At COP27, The ‘Least We Can Do’ Is Not Nearly Enough
By INGRID NEWKIRK (Founder-President PETA)
In the 1960s, there was a TV show called A Man Called Shenandoah. A man with amnesia would ride into a town in the Old West, take on a problem, solve it and then leave. The townspeople would thank him, and he would say, “It was the least I could do.” I never understood that. If that was the least, he could do, shouldn’t he have tried to do more?
This month, lots of “Shenandoahs” have arrived in Sharm El Sheikh, Egypt. They have mostly forgotten their nations’ promises from COP21, the Paris Agreement on climate, and will likely do the least they can do to address the climate catastrophe before moving on.
At COP27, some of the world’s most powerful people will hear that the oceans are dying and that we have harmed life in the oceans in many ways, including with factory farm run-off, chemical pollution, trawler fishing, ship collisions, plastic waste, deep-sea drilling, untreated sewage, ocean dumping, and naval bombing exercises. They will be told that we must act now if we are to save ourselves. That’s key: People will think about taking some action because saving humanity is considered a noble goal—but it will be the least they can do. They’ll do something if it doesn’t interfere too much with their convenience, comfort, or financial interests.
Saving the oceans and their inhabitants is certainly about human survival, but it’s about more than that. Often when someone mentions how bad the situation is, a listener will say, “Yes, I’ve stopped using plastic straws!” But isn’t that the least a person can do? It would be so much better to stop eating fish. After all, it’s the discarded, abandoned, and lost fishing gear that’s strangling turtles, dolphins, whales, seals, and rays. And it’s because of fishing that billions of fish are suffering in hideous ways as they’re hauled out of their aquatic environment to die in agony on their way into human stomachs.
While saving the oceans is about us, it’s also about saving all life within them. One always hopes that powerful people will defend the powerless, and there are few sentient beings less powerful than fish.

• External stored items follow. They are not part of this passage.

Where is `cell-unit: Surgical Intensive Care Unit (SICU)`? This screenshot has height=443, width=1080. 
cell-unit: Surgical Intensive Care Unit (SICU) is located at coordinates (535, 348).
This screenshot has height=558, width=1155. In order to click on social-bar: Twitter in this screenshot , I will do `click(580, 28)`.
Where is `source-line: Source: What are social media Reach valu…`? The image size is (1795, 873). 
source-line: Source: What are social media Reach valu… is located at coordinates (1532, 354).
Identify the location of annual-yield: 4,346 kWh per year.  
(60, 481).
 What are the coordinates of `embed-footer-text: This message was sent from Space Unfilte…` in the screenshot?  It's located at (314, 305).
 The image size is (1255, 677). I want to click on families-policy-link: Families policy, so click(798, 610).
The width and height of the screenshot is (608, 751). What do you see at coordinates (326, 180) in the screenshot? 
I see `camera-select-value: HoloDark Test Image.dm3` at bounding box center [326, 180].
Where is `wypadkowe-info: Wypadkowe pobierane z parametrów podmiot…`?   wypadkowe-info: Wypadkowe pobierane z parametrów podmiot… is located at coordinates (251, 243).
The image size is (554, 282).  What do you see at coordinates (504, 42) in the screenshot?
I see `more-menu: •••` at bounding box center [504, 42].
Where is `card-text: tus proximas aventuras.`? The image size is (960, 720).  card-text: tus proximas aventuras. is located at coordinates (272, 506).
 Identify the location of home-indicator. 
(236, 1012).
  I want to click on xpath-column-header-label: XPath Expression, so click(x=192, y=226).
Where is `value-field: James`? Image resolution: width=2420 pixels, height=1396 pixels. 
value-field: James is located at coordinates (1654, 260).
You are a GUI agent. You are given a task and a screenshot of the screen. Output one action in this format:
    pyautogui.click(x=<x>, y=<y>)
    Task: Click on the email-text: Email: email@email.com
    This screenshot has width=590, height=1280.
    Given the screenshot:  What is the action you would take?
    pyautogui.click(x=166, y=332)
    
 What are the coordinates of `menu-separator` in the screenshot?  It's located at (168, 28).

There is much to admire about fish. Many studies have revealed their sentience, intelligence, and extraordinary capabilities. Fish have shown that they can “tell time “By waiting at the corner of their tank every day, facing the door, knowing, just as a dog knows, that someone always comes home to feed them at that time of day. One fish tried to save his injured companion who couldn’t swim by pushing him up to the top of their tank near the aerator to make sure he got enough oxygen. Another fish remembered how to escape from a net seven years after he had found a way out of the first one. Pufferfish use their fins to create 7-foot, beautifully decorated sets of concentric circles on the ocean floor to impress their potential mate and to protect her eggs. Just one of these stories should be enough for a reasonable person to stop harming these sensitive individuals, who can only scream silently as we destroy their lives.
As for the climate, we didn’t listen or care enough, and now we can either leave it up to the leaders who so far have done so little, or we can take personal responsibility. We can use whatever strengths, talents, personal power, and freedom we possess to go far beyond the least we can do, to figure out the most we can do and do it.